Problem to work on
Please render all the records below as a Markdown table with two columns, Row and Line, giving each line its own numbered row and leaving out blank lines.

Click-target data
━━━━━━━━━━

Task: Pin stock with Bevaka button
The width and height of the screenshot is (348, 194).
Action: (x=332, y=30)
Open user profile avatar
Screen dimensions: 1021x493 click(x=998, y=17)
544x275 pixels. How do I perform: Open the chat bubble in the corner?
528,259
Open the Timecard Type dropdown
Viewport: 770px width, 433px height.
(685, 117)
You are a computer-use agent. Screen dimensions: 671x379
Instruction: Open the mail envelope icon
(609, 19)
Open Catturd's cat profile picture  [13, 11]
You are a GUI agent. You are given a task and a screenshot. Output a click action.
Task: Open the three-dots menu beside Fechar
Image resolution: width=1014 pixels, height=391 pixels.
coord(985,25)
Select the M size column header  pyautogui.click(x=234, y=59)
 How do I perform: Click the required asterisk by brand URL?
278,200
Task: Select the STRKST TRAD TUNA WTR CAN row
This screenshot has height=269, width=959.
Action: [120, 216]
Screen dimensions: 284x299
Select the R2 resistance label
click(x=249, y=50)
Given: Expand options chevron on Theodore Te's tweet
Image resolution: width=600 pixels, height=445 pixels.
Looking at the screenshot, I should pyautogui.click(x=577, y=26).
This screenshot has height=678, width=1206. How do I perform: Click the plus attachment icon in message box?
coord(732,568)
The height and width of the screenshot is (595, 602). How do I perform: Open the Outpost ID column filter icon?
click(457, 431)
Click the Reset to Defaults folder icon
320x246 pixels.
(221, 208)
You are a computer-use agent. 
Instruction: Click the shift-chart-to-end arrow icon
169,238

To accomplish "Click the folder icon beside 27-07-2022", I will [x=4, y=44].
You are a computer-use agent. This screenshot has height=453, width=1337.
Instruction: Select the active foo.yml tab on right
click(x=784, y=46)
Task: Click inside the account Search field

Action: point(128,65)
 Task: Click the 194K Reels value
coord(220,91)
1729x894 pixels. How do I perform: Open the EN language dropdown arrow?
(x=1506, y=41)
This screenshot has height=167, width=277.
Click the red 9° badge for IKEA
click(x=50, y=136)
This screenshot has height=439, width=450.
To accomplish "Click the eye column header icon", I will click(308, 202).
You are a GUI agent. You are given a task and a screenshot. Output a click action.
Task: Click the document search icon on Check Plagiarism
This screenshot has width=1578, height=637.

━━━━━━━━━━

Exercise answer
| Row | Line |
|---|---|
| 1 | Task: Pin stock with Bevaka button |
| 2 | The width and height of the screenshot is (348, 194). |
| 3 | Action: (x=332, y=30) |
| 4 | Open user profile avatar |
| 5 | Screen dimensions: 1021x493 click(x=998, y=17) |
| 6 | 544x275 pixels. How do I perform: Open the chat bubble in the corner? |
| 7 | 528,259 |
| 8 | Open the Timecard Type dropdown |
| 9 | Viewport: 770px width, 433px height. |
| 10 | (685, 117) |
| 11 | You are a computer-use agent. Screen dimensions: 671x379 |
| 12 | Instruction: Open the mail envelope icon |
| 13 | (609, 19) |
| 14 | Open Catturd's cat profile picture  [13, 11] |
| 15 | You are a GUI agent. You are given a task and a screenshot. Output a click action. |
| 16 | Task: Open the three-dots menu beside Fechar |
| 17 | Image resolution: width=1014 pixels, height=391 pixels. |
| 18 | coord(985,25) |
| 19 | Select the M size column header  pyautogui.click(x=234, y=59) |
| 20 |  How do I perform: Click the required asterisk by brand URL? |
| 21 | 278,200 |
| 22 | Task: Select the STRKST TRAD TUNA WTR CAN row |
| 23 | This screenshot has height=269, width=959. |
| 24 | Action: [120, 216] |
| 25 | Screen dimensions: 284x299 |
| 26 | Select the R2 resistance label |
| 27 | click(x=249, y=50) |
| 28 | Given: Expand options chevron on Theodore Te's tweet |
| 29 | Image resolution: width=600 pixels, height=445 pixels. |
| 30 | Looking at the screenshot, I should pyautogui.click(x=577, y=26). |
| 31 | This screenshot has height=678, width=1206. How do I perform: Click the plus attachment icon in message box? |
| 32 | coord(732,568) |
| 33 | The height and width of the screenshot is (595, 602). How do I perform: Open the Outpost ID column filter icon? |
| 34 | click(457, 431) |
| 35 | Click the Reset to Defaults folder icon |
| 36 | 320x246 pixels. |
| 37 | (221, 208) |
| 38 | You are a computer-use agent.  |
| 39 | Instruction: Click the shift-chart-to-end arrow icon |
| 40 | 169,238 |
| 41 | To accomplish "Click the folder icon beside 27-07-2022", I will [x=4, y=44]. |
| 42 | You are a computer-use agent. This screenshot has height=453, width=1337. |
| 43 | Instruction: Select the active foo.yml tab on right |
| 44 | click(x=784, y=46) |
| 45 | Task: Click inside the account Search field |
| 46 | Action: point(128,65) |
| 47 |  Task: Click the 194K Reels value |
| 48 | coord(220,91) |
| 49 | 1729x894 pixels. How do I perform: Open the EN language dropdown arrow? |
| 50 | (x=1506, y=41) |
| 51 | This screenshot has height=167, width=277. |
| 52 | Click the red 9° badge for IKEA |
| 53 | click(x=50, y=136) |
| 54 | This screenshot has height=439, width=450. |
| 55 | To accomplish "Click the eye column header icon", I will click(308, 202). |
| 56 | You are a GUI agent. You are given a task and a screenshot. Output a click action. |
| 57 | Task: Click the document search icon on Check Plagiarism |
| 58 | This screenshot has width=1578, height=637. |